In 2012, the scientists offered self-administered questionnaires to outpatients at 34 medical facilities in Japan. The questionnaire, the EuroQol 5-Dimension, is a universally administered health-related quality of life measure that delves into 5 separate categories: mobility, ability to care for self, ability to engage in usual activities, pain and discomfort, and anxiety and depression. A total of 6331 responses were returned, with patients indicating which of 6 medical conditions they suffered from: chronic hepatitis, hepatic cirrhosis, hepatocellular carcinoma, viral carrier of hepatitis, fatty liver disease, and other conditions. Based on these responses, some of which indicated that patients had more than 1 condition, the study’s authors further refined the disease categories.

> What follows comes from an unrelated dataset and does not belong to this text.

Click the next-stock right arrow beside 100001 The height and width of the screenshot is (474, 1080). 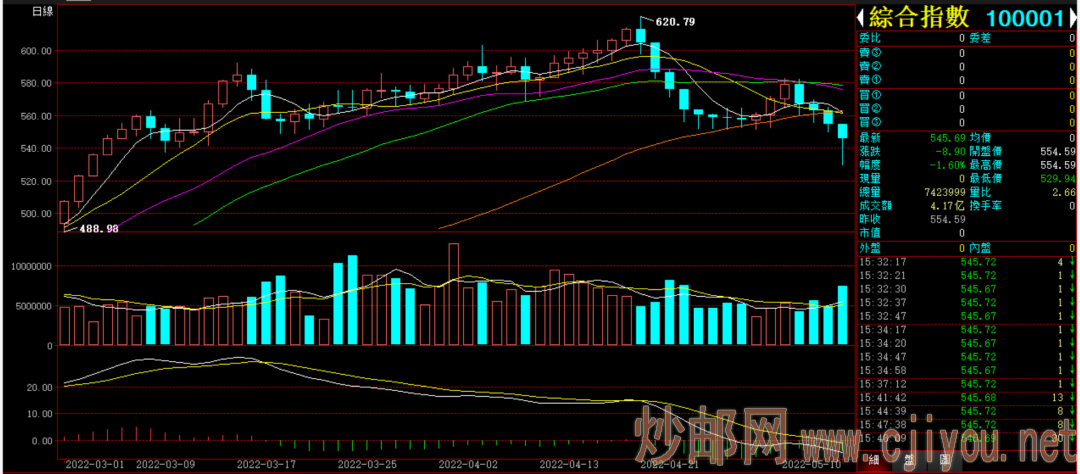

The subjects’ responses then were used to create a weighted health index that took into account data from the general population. In addition to the subjects’ answers, the study team received utility estimates from 3 hepatitis experts who had spent more than 15 years treating hepatitis patients. The experts relied on a literature review and their own experience as clinicians, and after engaging in multiple discussions to reach consensus the experts calculated health state utilities for a variety of hepatitis-related conditions.

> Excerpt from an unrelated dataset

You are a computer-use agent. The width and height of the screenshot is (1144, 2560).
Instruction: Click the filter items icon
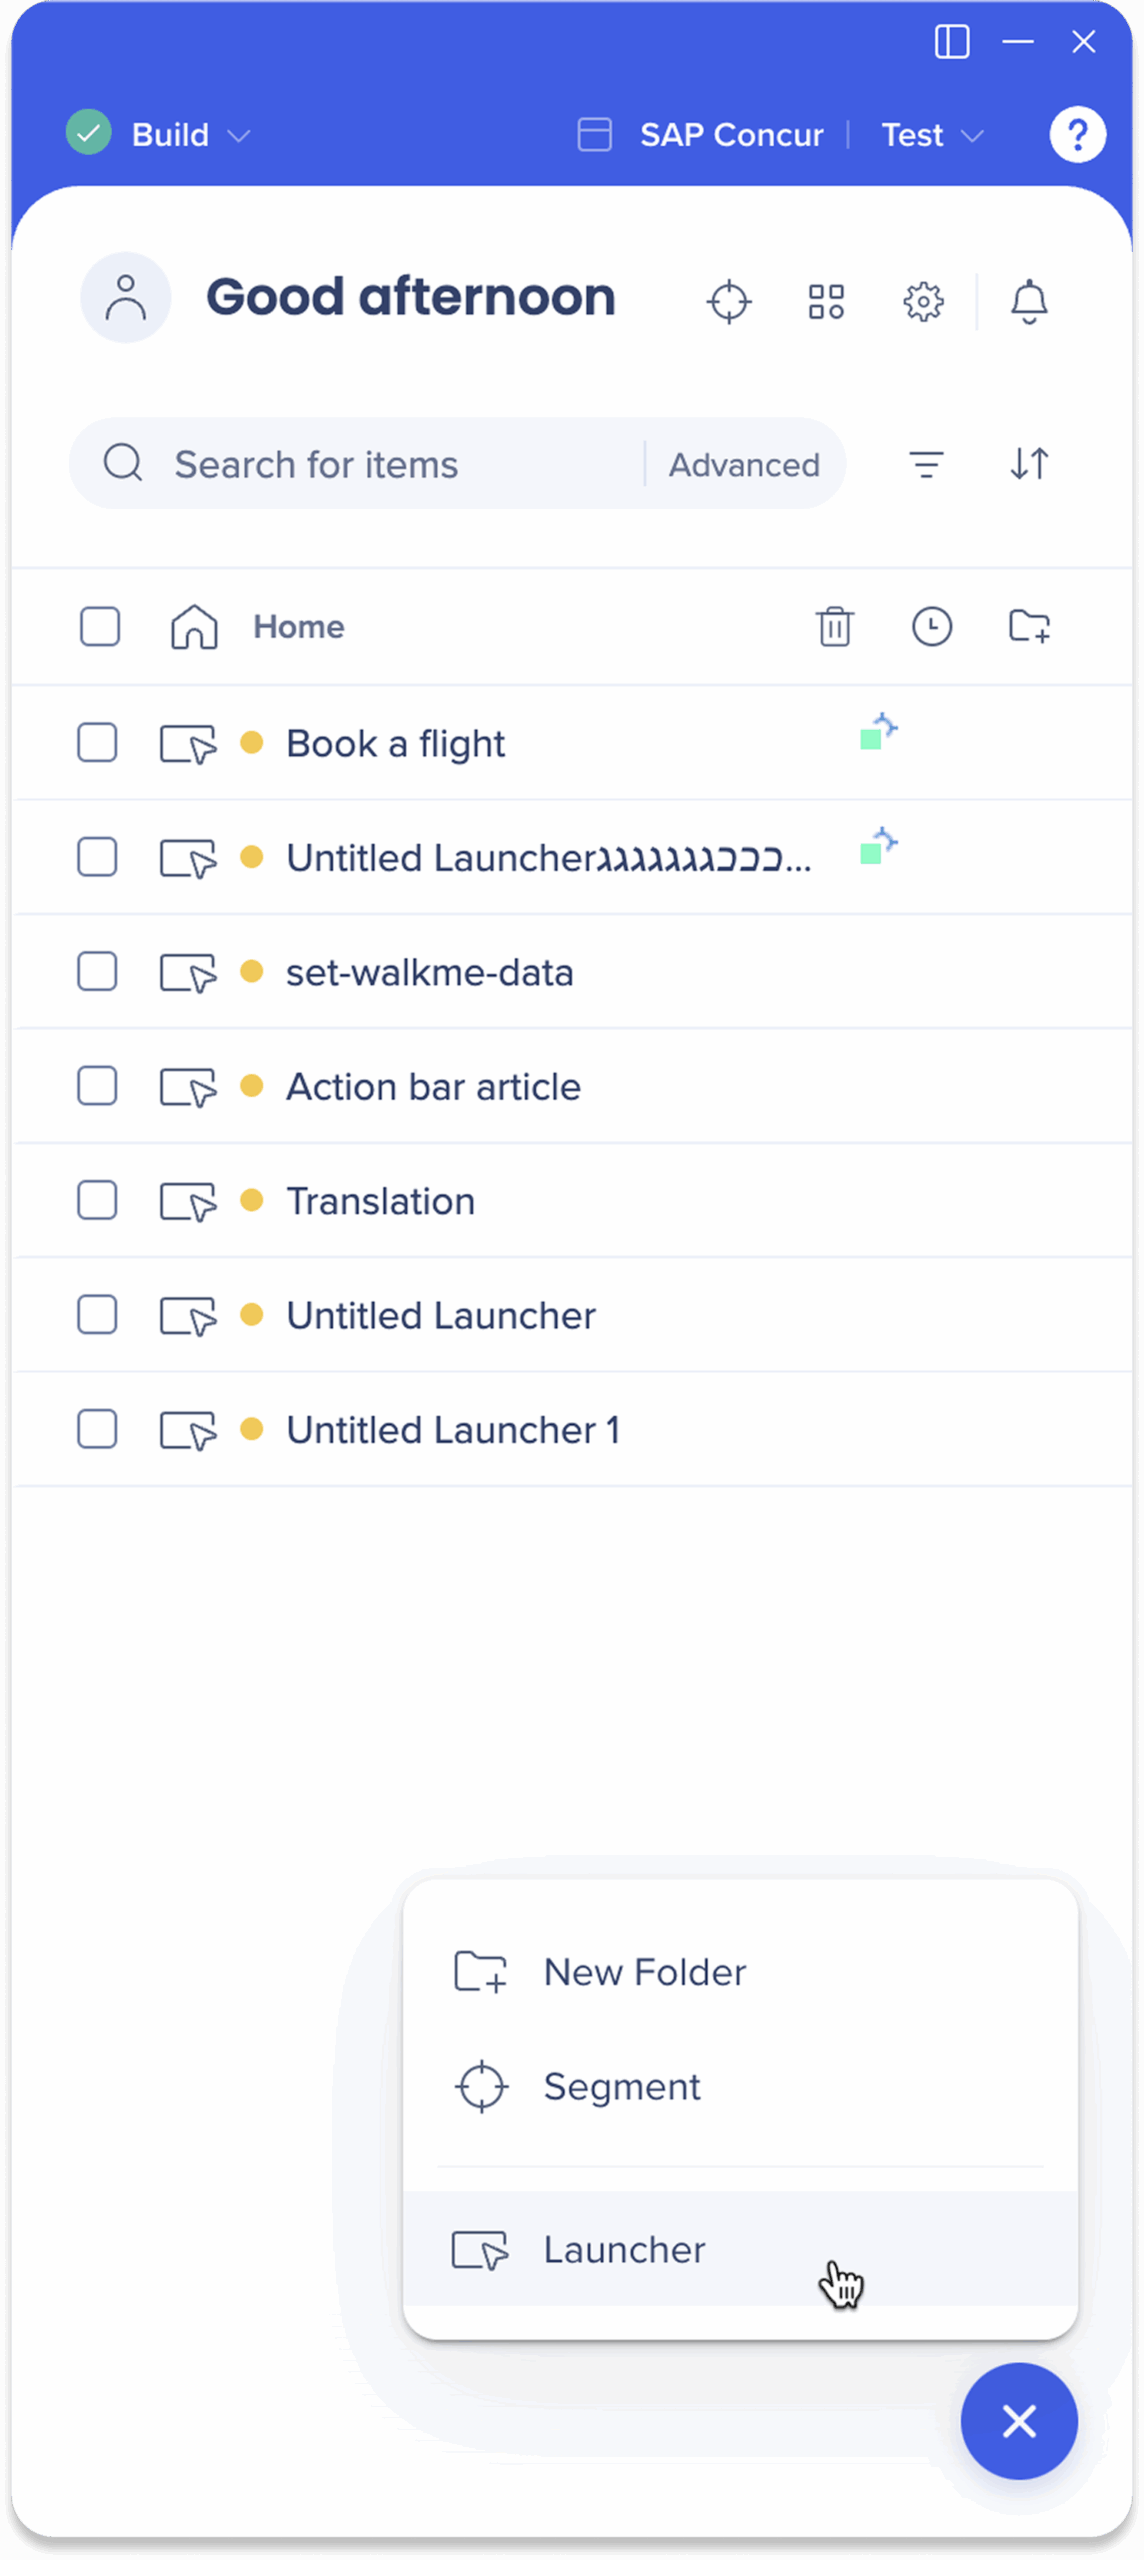coord(926,464)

It was necessary to rely on experts, the authors said, because patients with serious liver conditions or who had undergone liver transplantation might not have been able to answer the questions on their own. Using the data from patients as well as hepatitis experts, the scientists came up with utilities ranging from 0 to 1, with 1 representing no health complaints and 0 representing death.

Out of all the study participants, 1,322 had hepatitis B and 2,875 had hepatitis C. In patients with chronic hepatitis B who filled out the questionnaire, the utility of asymptomatic chronic hepatitis (ACH) was 0.904; the utility of chronic hepatitis (CH) was 0.868; the utility of compensated cirrhosis (CC) was 0.845; and the utility of decompensated cirrhosis (DC) was 0.722. Patients with chronic hepatitis C fared slightly worse, with the utilities of those same conditions as follows: 0.876 (ACH); 0.821 (CH); 0.737 (CC); and 0.671 (DC).

The hepatitis expert-reported utilities for other liver conditions were lower still. Patients with acute hepatitis B were determined to have utilities of 0.529 (acute hepatitis) and -0.111 (fulminant hepatitis). The latter utility is less than zero, and the authors acknowledged that this negative utility can occur when quality of life is assessed to be worse than death. For those with chronic hepatitis B and C, utilities were reported by the experts as 0.675 for hepatocellular carcinoma (HCC) stage I/II, 0.428 for HCC stage III/IV, and 0.651 for post-liver transplantation.

According to the authors, the study sheds light on the notably diminished quality of life faced by hepatitis B and C patients. The results were in line with similar studies, they said, although certain other studies yielded higher utilities. It’s possible, the authors theorized, that this was because all patients in those studies were outpatients and might not have had symptoms as severe.

The study’s limitations include the inability to get answers directly from some of the sickest patients and the fact that the quality of life questionnaire did not always capture fluctuations in symptoms. The authors also acknowledged that patients filling out the questionnaire might not always identify their own conditions accurately, leading to misclassification of disease.